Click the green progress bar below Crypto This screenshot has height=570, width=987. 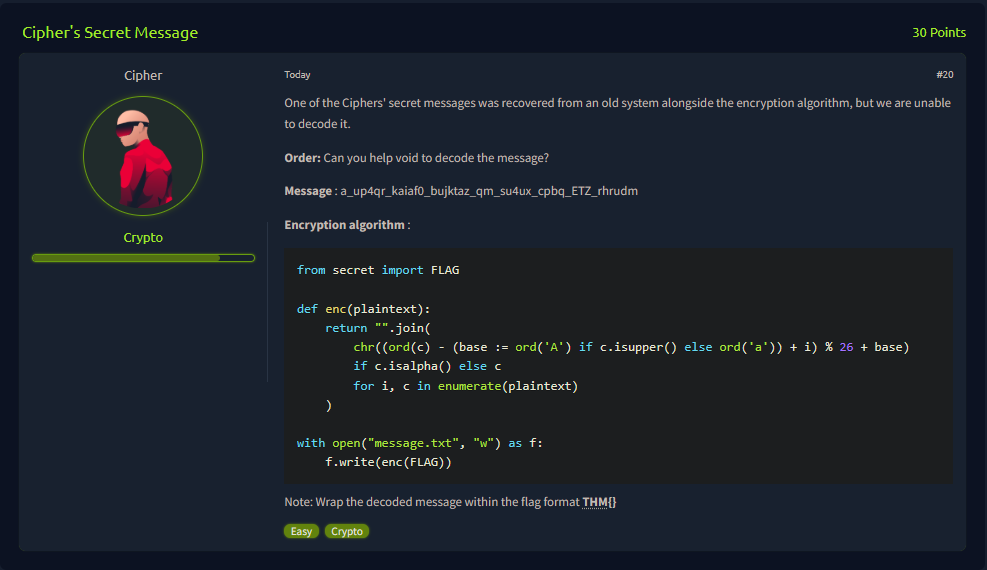[x=143, y=258]
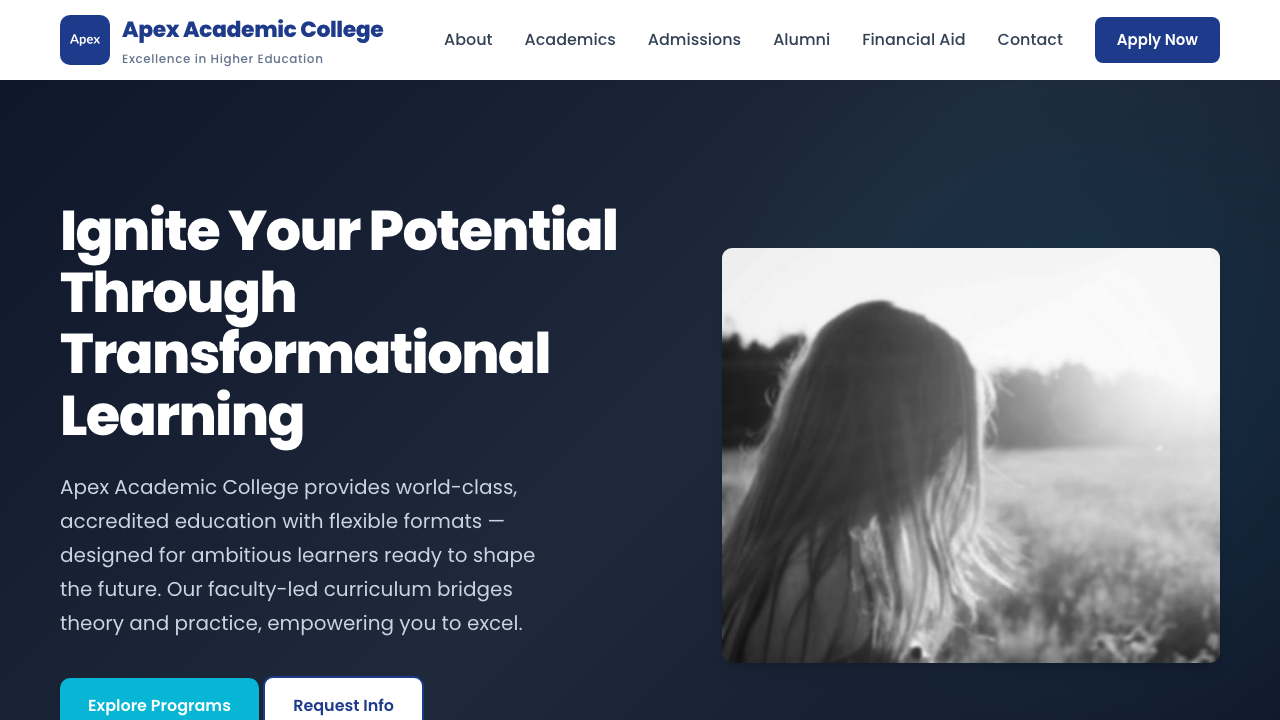
Task: Click the Apex Academic College site title
Action: 252,28
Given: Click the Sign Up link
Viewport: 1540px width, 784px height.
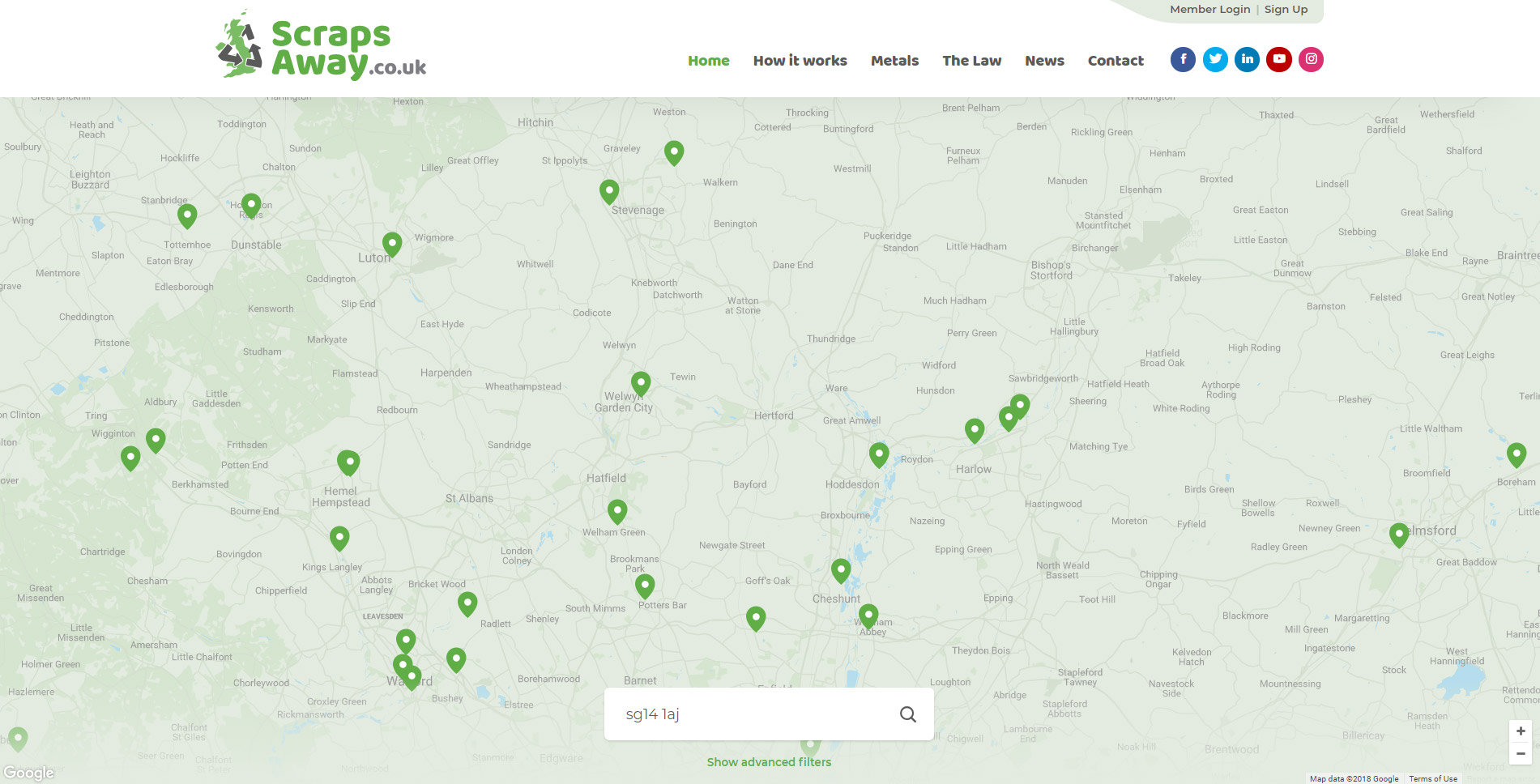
------
## INSTRUCTIONS FOR THE TASK
Copy exactly, with no pictures, the lines from the line containing "Given: Click the Sign Up link" through the last line of the records above.

## ANSWER TO THE EXERCISE
Given: Click the Sign Up link
Viewport: 1540px width, 784px height.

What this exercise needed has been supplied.